[BEGIN Page text]

W9. Fostering Historical Research in CSCW & HCI
Abstract: This day-long workshop aims to support and grow the community
of CSCW and HCI scholars that investigate the past to inform the design, critique and
conceptualization of technology. At this workshop, we will learn from examples of
historically-based CSCW and HCI work, explore issues in historical method that
come up in such work, share methods and techniques, provide feedback and support
to ongoing investigations; and define a shared agenda for future research on this
topic. The workshop will also highlight research and methods that focus on non-Western
contexts and that give voice to historically marginalized groups. Based on the workshop,
we will develop a white paper and a website that will collect resources to support CSCW
based historical investigations.
W10. Good Systems: Ethical AI for CSCW
Abstract: Artificial intelligence is revolutionizing work,
including what it means for cooperative work to be supported by computers.
The increased use of AI in CSCW can lead to many advantages, including increased
productivity and efficiency, but it can also include several potential ethical
trade-offs, such as invasions of privacy, loss of autonomy, and job displacement.

[END Page text]

## What you should do
Continue the CSCW workshop abstracts above, picking up directly after their final sentence.

[BEGIN Entries provided]

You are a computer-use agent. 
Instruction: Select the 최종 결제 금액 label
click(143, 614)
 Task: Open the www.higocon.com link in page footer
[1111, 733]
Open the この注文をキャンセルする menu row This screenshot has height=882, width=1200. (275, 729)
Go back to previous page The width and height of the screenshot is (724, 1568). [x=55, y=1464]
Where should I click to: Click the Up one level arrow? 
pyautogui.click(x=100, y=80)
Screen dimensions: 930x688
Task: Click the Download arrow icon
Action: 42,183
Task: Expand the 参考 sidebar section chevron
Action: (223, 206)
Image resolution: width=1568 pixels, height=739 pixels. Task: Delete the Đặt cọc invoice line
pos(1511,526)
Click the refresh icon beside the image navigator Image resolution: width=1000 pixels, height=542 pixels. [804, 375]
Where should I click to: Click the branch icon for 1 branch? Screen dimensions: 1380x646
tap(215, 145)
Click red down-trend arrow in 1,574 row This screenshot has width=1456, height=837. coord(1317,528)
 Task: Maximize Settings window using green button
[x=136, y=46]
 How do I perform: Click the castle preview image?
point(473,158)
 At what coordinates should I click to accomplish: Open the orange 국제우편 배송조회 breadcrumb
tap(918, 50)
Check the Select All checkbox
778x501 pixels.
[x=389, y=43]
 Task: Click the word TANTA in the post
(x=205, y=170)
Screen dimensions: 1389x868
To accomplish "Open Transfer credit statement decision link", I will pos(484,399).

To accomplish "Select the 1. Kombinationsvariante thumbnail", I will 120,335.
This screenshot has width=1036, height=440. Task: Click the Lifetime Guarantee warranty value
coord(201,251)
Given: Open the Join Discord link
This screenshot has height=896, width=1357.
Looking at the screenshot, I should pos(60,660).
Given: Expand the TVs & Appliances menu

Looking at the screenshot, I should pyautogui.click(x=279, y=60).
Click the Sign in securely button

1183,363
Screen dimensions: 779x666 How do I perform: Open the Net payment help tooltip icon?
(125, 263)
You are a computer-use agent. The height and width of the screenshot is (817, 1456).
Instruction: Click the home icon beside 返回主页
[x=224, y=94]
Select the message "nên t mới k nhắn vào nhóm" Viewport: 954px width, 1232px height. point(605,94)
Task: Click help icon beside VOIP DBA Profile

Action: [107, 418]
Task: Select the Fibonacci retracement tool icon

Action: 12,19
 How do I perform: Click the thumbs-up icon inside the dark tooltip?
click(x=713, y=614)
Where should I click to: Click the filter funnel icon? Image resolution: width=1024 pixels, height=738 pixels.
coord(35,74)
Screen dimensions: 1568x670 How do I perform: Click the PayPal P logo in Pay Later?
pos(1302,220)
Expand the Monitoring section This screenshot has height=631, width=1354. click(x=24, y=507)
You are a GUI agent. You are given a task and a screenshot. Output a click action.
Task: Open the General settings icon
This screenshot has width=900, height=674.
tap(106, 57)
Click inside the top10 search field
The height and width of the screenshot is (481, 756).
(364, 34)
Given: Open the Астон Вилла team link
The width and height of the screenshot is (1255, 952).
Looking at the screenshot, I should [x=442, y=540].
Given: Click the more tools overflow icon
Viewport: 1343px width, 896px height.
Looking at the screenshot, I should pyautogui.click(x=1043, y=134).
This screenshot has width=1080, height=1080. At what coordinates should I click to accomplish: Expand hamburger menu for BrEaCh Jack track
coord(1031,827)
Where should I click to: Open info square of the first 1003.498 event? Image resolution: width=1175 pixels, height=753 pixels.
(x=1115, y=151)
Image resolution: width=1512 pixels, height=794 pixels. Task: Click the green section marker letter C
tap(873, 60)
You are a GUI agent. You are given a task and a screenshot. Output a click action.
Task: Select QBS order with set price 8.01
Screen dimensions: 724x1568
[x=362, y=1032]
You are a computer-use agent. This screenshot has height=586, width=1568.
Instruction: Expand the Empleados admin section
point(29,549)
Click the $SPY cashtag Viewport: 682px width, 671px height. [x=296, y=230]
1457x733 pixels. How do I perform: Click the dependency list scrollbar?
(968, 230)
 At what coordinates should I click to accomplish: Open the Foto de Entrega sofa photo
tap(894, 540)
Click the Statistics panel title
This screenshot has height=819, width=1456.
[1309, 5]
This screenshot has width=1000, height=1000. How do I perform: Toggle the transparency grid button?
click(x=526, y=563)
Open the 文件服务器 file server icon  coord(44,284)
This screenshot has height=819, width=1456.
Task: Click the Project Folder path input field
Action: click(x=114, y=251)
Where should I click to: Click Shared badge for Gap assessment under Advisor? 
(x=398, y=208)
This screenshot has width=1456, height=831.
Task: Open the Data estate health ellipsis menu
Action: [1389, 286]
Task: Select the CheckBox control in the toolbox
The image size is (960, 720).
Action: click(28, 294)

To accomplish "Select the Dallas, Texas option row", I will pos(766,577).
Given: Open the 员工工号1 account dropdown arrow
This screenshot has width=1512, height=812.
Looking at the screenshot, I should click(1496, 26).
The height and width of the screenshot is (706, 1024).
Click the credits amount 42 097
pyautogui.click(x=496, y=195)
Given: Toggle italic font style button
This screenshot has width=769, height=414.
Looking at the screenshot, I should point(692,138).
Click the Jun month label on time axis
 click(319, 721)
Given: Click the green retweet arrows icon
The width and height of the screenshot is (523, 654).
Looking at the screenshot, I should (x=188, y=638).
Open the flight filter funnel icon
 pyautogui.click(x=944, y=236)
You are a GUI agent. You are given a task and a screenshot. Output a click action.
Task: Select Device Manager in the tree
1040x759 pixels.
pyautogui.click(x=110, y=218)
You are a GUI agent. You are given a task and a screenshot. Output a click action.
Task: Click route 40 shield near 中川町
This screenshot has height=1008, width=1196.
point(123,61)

[END Entries provided]

## Exercise answer
This workshop will explore the ethical dimensions of AI in CSCW, building on Good
Systems, a UT Grand Challenge. Specifically, the first half of the workshop will
focus on the need to design AI to work for all users and to avoid bias through the
use of universal design as well as the need for AI and CSCW researchers to interact
with policy and legal experts to work together to ensure that AI will be developed
in an ethical manner with sufficient consideration of its societal implications,
and also that AI will be regulated and legislated in ways that will maximize its
benefits to all people.
To Participate: Please submit a 1-page position paper (PDF) on the future of AI (what it will and/or should be)
via e-mail to GoodSystemsCSCW@austin.utexas.edu by August 30 (early bird) or September 30 (late breaking).
W11. Design and the Politics of Collaboration: A Grassroots Perspective
Abstract: In this workshop, we will advance our knowledge of how CSCW
technologies can be better aligned with grassroots politics of collaboration.
What politics are inherent in CSCW tools and techniques? How can we examine
whether sociotechnical systems support collaboration in ways that lead to
equitable solutions for all and not just a select few? What can we learn
about collaborative systems and practices from other communities of people with lived experiences
of politics of collaboration? Our workshop will incorporate communal practices of grassroots movement
building to collectively explore what it means to examine designs of CSCW artifacts and practices for
the politics they embody and promote. The workshop simultaneously is about grassroots approaches,
and also leverages lessons we have learned from grassroots movements in our workshop structure.
W12. Addressing the Accessibility of Social Media
Abstract: Social media platforms are deeply ingrained in society,
and they offer many different spaces for people to engage with others. Unfortunately,
accessibility barriers prevent people with disabilities from fully participating in these spaces.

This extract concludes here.